I do not trust Google at all.


----------



## Mr. Newton (Aug 26, 2006)

I wonder how many people don't do any banking online because they feel it's not safe but use a cordless phone to do their banking ?
Or hand their credit card to a stranger in a store,restaurant, or wherever & let them walk away out of sight with it ?
Trust ? Safe ?


----------



## aka Brett (Nov 25, 2008)

Mr. Newton said:


> I wonder how many people don't do any banking online because they feel it's not safe but use a cordless phone to do their banking ?
> Or hand their credit card to a stranger in a store,restaurant, or wherever & let them walk away out of sight with it ?
> Trust ? Safe ?


I know of 2 people who have had trouble with thier accounts getting used
they still continue to transact online


----------



## MagnaMater (Jun 17, 2006)

Caught... I passed on the number of my changed bankaccount to the insurance on the phone last year... and I worried about it for days, and I still control my bank account for any odd movements...


----------



## Wino (Dec 1, 2001)

I unknowingly had a Discover card number stolen and it was used in a area I had traveled to (1300 miles from home) some 20 months ago. The only place I had used that card while there was at a La Quinta Inn. I so informed Discover and they could care less. They will do nothing to track or trace. Just issued me a new account number, gave me credit for $600+ gasoline charges, and moved on down the road.

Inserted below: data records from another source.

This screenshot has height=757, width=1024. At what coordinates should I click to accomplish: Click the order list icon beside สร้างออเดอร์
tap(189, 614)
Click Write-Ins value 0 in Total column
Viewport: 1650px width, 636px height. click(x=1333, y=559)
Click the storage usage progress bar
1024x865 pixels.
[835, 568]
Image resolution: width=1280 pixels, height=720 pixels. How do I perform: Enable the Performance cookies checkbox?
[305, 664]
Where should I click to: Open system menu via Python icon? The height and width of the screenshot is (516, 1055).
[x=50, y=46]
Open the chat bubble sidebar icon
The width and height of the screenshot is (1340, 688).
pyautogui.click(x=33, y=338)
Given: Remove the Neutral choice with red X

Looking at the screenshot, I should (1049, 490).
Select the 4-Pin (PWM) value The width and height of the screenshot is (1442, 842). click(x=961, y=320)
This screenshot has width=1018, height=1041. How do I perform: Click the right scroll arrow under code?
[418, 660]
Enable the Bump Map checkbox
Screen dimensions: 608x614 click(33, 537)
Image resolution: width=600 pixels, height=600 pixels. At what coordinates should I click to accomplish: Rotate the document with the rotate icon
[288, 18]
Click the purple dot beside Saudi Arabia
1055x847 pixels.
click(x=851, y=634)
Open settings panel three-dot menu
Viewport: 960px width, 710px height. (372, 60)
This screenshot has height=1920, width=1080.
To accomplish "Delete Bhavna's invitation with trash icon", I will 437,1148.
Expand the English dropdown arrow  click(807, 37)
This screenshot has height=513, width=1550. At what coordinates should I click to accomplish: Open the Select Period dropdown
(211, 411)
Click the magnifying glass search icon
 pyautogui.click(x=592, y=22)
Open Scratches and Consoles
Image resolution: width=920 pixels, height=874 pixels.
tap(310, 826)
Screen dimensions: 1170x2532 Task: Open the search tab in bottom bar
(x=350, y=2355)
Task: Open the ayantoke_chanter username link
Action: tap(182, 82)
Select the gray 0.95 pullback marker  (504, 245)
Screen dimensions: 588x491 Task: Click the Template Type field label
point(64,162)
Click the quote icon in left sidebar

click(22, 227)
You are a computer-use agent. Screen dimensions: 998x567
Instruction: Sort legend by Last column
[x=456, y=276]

We had a rash of mailbox thefts in my neighborhood. Post Office could care less. Gave them a report, filled out the forms, contacted all the credit agencies to place close watch on my account (will only do this for 6-months). Notified CC company's as some never got their checks - that's when I went on line with 99% of payments.

I do all my banking on line and lots of on line purchases. The savings in postage and taxes alone has to be in the $100's, and throw in MIR's, into the $1000's. I don't use ATM's, don't even have PIN's to access any. Personally don't believe you're safe anywhere, whether on line, your own mailbox or driving to/from to buy groceries or booze, but, hey, that's MHO.


----------



## Jason08 (Oct 13, 2008)

Since Google is an extremely well known company, I wouldn't think they would have security issues, although I did hear on my local radio that IE7 has perhaps had some security issues lately.


----------



## hewee (Oct 26, 2001)

Mr. Newton said:


> I wonder how many people don't do any banking online because they feel it's not safe but use a cordless phone to do their banking ?
> Or hand their credit card to a stranger in a store,restaurant, or wherever & let them walk away out of sight with it ?
> Trust ? Safe ?


Don't have a cell phone but do have a cordless phone but I use the wired phone for the paying my Costco American Express bill.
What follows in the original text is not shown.